Cerebro y psiquismo dan paso a lo mental, pero lo mental no es sinónimo de lo psicoemocional. Los procesos mentales llamados superiores –preferimos llamarles “humanos”– son tales en tanto se reúnan cerebro y afecto. Por otro lado, lo mental y lo afectivo encuentran en lo cerebral distintas estructuras y ellas se congregan para dar como resultado lo humano. Por lo tanto, desde este paradigma analizaremos los distintos conceptos que hemos propuesto.
2.2.- De la función ejecutiva
Es fundamental para nuestro análisis definir desde la neuropsicología dinámica la función ejecutiva (FE). Para nosotros es el proceso por el cual se logra planificar, anticipar, inhibir respuestas, desarrollar estrategias, juicios y razonamientos y transformarlos en decisiones, planes y acciones. Cabe aclarar que, si bien este es el término habitualmente utilizado en nuestro medio, puede inducir a errores al lector no iniciado en el tema debido a que lo ejecutivo suele asociarse a la realización de actos; sin embargo, aquí nos referimos a la eficaz coordinación y supervisión de los procesos que concluyen en la conducta normal, lo que muchas veces tiene más de inhibición que de facilitación. Prueba de ello es que la corteza posee mayor número de neuronas gabaérgicas (inhibidoras) que glutamaérgicas (excitadoras) (Mas Colombo, et al, 2003).
La FE requiere de un proceso de aprendizaje a través de los continuos y constantes haceres en el transcurso de la vida que posibilitan una existencia con sentido y significado, pues es esta una función compleja que involucra una serie de factores organizadores que si bien tienen rasgos comunes en todos los humanos, adoptan formas particulares en cada persona. Y esto es así en tanto dependen de las singulares conexiones neuronales, producto de la función plástica, que generan entramados de formas infinitas a partir de la propia historia. (Mas Colombo et al, 2003)

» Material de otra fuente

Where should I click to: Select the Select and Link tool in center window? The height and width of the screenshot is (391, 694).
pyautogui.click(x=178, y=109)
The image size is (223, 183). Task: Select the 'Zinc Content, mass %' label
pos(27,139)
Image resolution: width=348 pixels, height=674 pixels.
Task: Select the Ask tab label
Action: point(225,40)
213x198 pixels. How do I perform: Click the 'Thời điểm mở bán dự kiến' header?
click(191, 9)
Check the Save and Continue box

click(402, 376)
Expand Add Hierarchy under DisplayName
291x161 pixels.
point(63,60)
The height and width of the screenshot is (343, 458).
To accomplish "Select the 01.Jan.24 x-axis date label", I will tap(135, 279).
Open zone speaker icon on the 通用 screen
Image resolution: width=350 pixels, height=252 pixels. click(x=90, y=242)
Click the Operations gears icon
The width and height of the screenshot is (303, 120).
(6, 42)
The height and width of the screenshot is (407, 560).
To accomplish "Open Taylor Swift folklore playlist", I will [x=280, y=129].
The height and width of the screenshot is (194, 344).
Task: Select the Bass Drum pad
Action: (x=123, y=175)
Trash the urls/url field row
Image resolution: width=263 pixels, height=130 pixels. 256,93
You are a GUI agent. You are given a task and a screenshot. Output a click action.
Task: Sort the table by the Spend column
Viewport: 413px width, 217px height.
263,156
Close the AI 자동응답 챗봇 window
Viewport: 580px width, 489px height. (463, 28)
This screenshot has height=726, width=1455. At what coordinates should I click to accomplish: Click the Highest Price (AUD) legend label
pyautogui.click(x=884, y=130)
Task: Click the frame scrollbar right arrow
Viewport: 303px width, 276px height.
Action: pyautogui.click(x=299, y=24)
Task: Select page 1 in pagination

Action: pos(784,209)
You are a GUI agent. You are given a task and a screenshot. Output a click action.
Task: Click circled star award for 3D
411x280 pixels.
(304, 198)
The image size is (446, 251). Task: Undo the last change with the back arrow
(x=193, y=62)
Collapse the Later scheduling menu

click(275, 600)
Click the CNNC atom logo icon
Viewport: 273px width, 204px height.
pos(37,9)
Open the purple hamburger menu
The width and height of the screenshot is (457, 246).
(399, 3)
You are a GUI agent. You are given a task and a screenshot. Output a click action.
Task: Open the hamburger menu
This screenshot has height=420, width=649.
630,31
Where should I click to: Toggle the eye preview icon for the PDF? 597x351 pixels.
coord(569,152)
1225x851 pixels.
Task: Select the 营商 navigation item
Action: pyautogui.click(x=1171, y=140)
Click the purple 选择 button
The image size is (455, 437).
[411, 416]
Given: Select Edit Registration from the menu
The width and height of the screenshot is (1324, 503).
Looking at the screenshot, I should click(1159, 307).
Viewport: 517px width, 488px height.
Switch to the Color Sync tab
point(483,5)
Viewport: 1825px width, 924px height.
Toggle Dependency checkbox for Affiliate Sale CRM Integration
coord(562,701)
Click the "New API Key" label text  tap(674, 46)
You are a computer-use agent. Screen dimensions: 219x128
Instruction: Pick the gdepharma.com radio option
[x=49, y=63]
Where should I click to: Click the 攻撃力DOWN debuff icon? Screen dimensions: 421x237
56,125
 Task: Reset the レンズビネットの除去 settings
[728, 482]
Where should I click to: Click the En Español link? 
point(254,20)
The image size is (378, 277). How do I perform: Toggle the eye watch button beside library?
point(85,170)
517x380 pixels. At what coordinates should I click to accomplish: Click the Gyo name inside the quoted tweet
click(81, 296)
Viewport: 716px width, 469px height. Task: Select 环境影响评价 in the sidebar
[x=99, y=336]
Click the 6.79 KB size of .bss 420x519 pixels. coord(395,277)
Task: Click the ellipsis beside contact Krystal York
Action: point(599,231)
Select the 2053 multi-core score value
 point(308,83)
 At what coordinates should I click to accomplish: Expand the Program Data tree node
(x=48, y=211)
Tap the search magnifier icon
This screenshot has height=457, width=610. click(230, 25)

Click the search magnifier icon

Esta función se corresponde anatómicamente con los lóbulos prefrontales (LP) y todas sus proyecciones y retroproyecciones córtico-subcorticales. Estas regiones cerebrales son de maduración tardía, dependiendo de elementos como la plasticidad, la mielinización, el establecimiento de nuevas rutas sinápticas, la función de ciertos neurotransmisores, aprendizajes, etc. Tanto la plasticidad, la mielinización como las nuevas conexiones están sometidas a la particular relación que se establezca con el medio y es así como dos personas pueden actuar, valorar y pensar muy diferente sobre la misma situación. Se podría decir que esta función se refiere a la posibilidad de percibir, recordar y actuar inteligentemente.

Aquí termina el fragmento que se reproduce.